Figure 2 The result viewer. The result viewer of the graphical user interface showing the heatmap of the rearranged similarity matrix based on the calculated clustering. The individual clusters and other quality measures can be displayed by clicking on the appropriate (more ...)
Visualisation of a cluster calculated by SCPS. Visualisation of a cluster as calculated and exported by SCPS.
Finally, SCPS includes a command line interface which runs the clustering without user intervention and writes the results to the standard output or to a specific output file. This enables the integration of SCPS in batch processing pipelines.

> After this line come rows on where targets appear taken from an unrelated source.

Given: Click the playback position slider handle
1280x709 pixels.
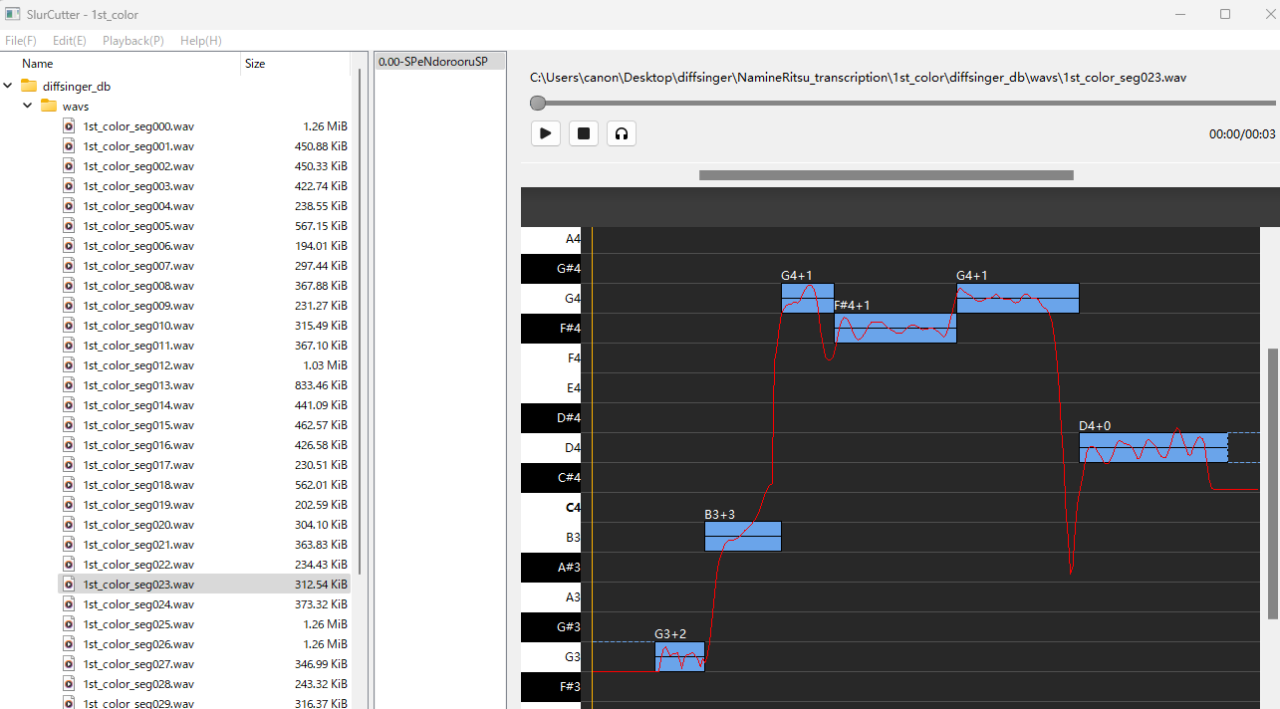Looking at the screenshot, I should (538, 103).
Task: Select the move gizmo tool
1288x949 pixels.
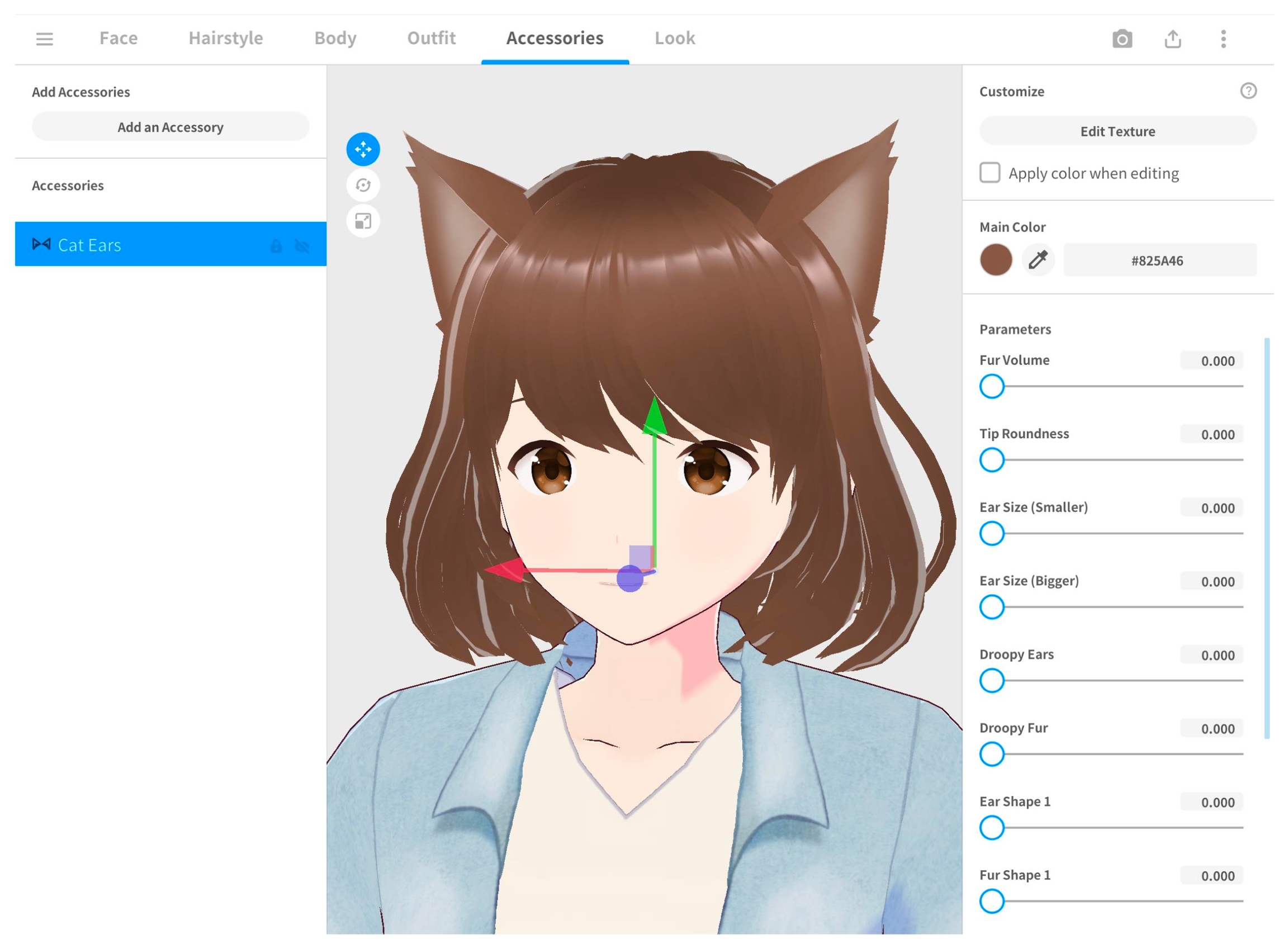Action: click(x=363, y=149)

SCPS uses the ARPACK library [19
] for eigenvector calculations. The ARPACK library implements the implicitly restarted Arnoldi method for eigenvector calculations, which is an iterative process that is able to calculate all the eigenvectors and eigenvalues or only the top K
ones. When one can provide a reasonable upper estimate on the number of clusters, the Arnoldi method is much more efficient than standard methods that solve the eigenvector equation directly. On the other hand, the convergence of iterative methods is affected negatively in the presence of eigenvalues with multiplicity greater than one. The multiplicity of the top eigenvalue of the affinity matrix S
is equal to the number of connected components in the input graph. Therefore, we first eliminate small connected components of size less than five sequences from the original graph (they will not be subdivided further) and then connect the remaining components by a small amount of random edges with weight less than 0.01. This decreases the multiplicity of the top eigenvalue to one and thus improve the stability of the eigenvector calculation process without affecting the final result.
The number of clusters can be selected using one of the following methods in our implementation:
• Automatic. This method uses the eigengaps to select the appropriate number of clusters. K is set to the smallest integer k such that λk/λk+1 > ε. ε is adjustable and it is chosen to be 1.02 by default.

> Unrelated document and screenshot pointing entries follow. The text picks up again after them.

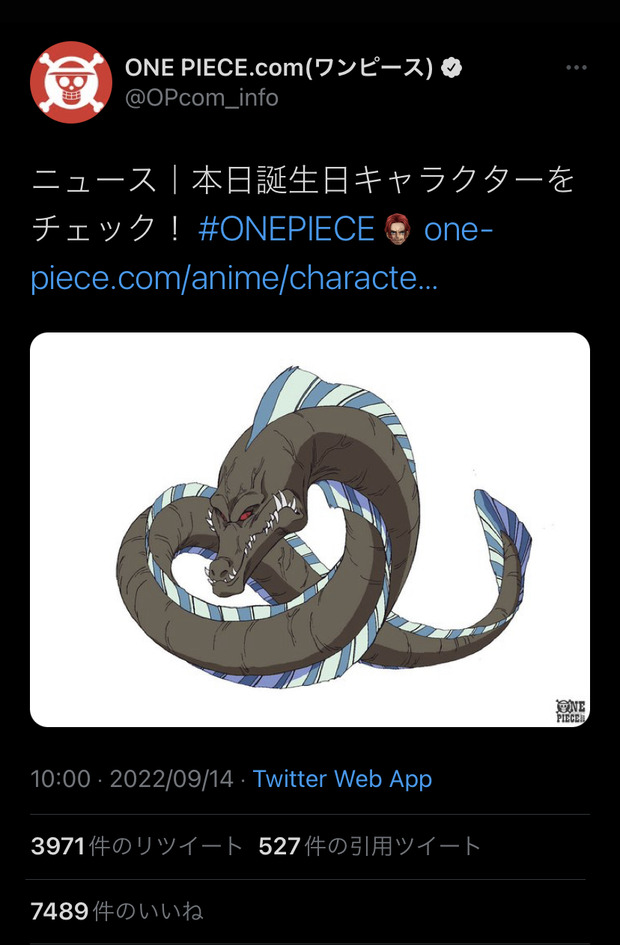Viewport: 620px width, 945px height.
Task: Click the 10:00 · 2022/09/14 timestamp
Action: [132, 779]
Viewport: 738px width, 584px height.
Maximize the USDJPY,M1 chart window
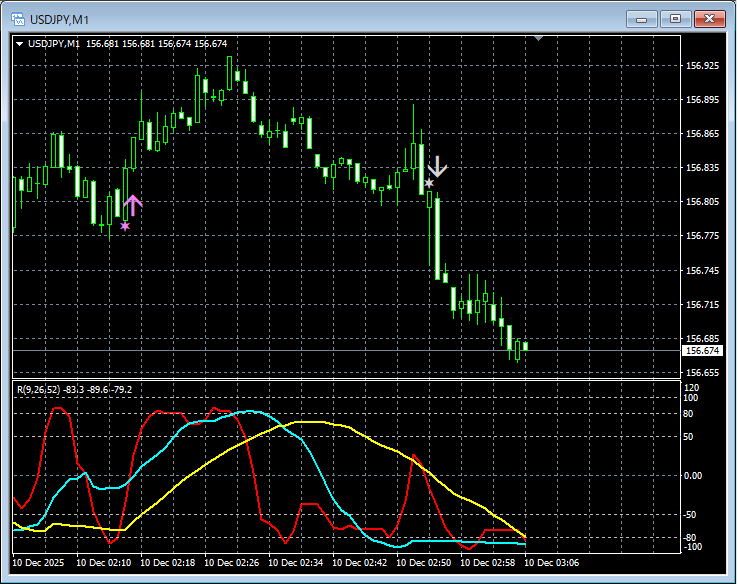click(x=675, y=18)
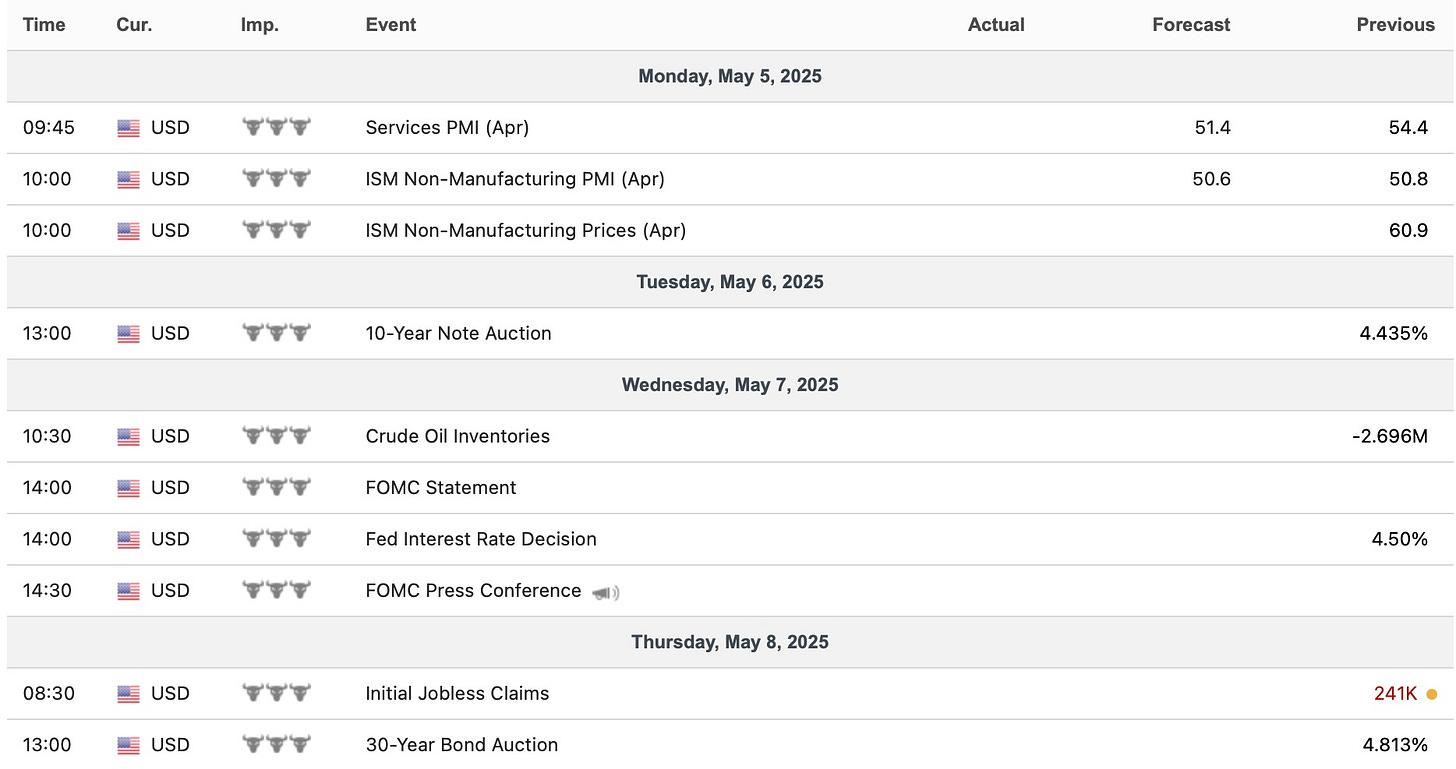Click the Previous column header
This screenshot has height=769, width=1456.
(1395, 25)
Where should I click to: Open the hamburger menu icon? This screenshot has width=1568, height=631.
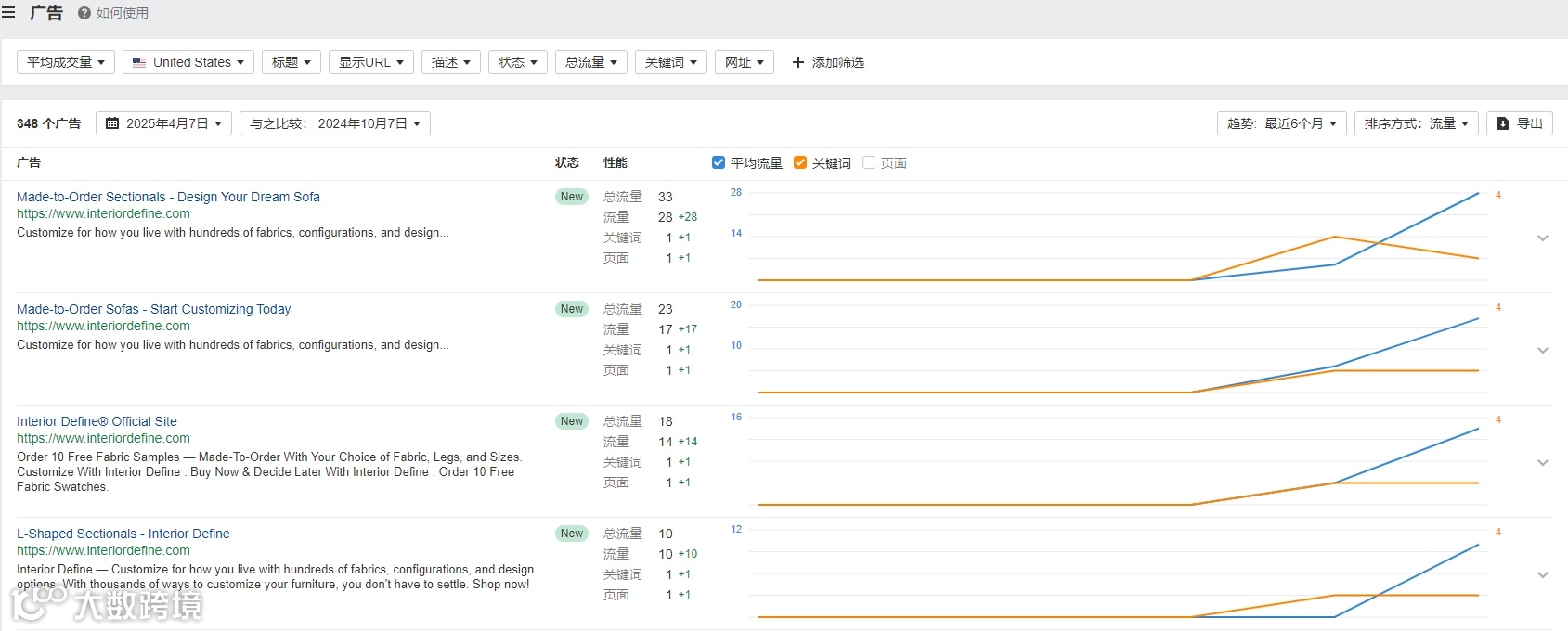coord(8,13)
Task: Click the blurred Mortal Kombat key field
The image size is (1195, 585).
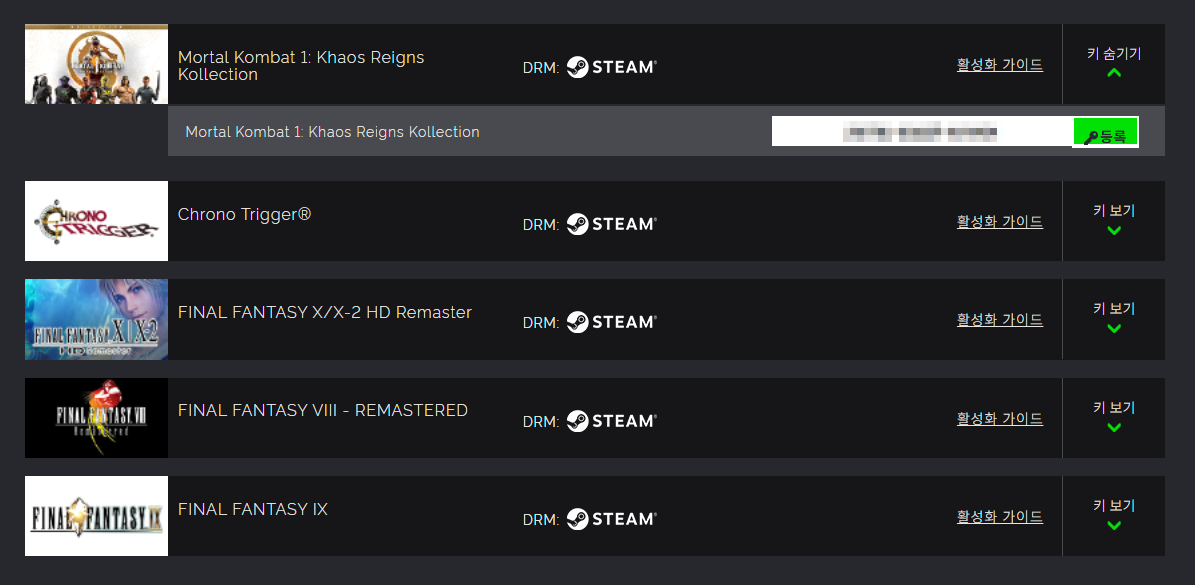Action: [x=920, y=131]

• Bounded from above. This method is similar to the automatic selection, but it considers at most a given number of clusters. It takes advantage of the fact that the complete eigenspectrum is not needed in this case when using the spectral clustering, saving time and resources during the computation. If the maximum number of clusters is Kmax, SCPS will compute only the top Kmax eigenvalues and the corresponding eigenvectors.
• Exactly. The user can select the desired number of clusters either before the analysis or after the calculation of the eigenvalues and eigengaps.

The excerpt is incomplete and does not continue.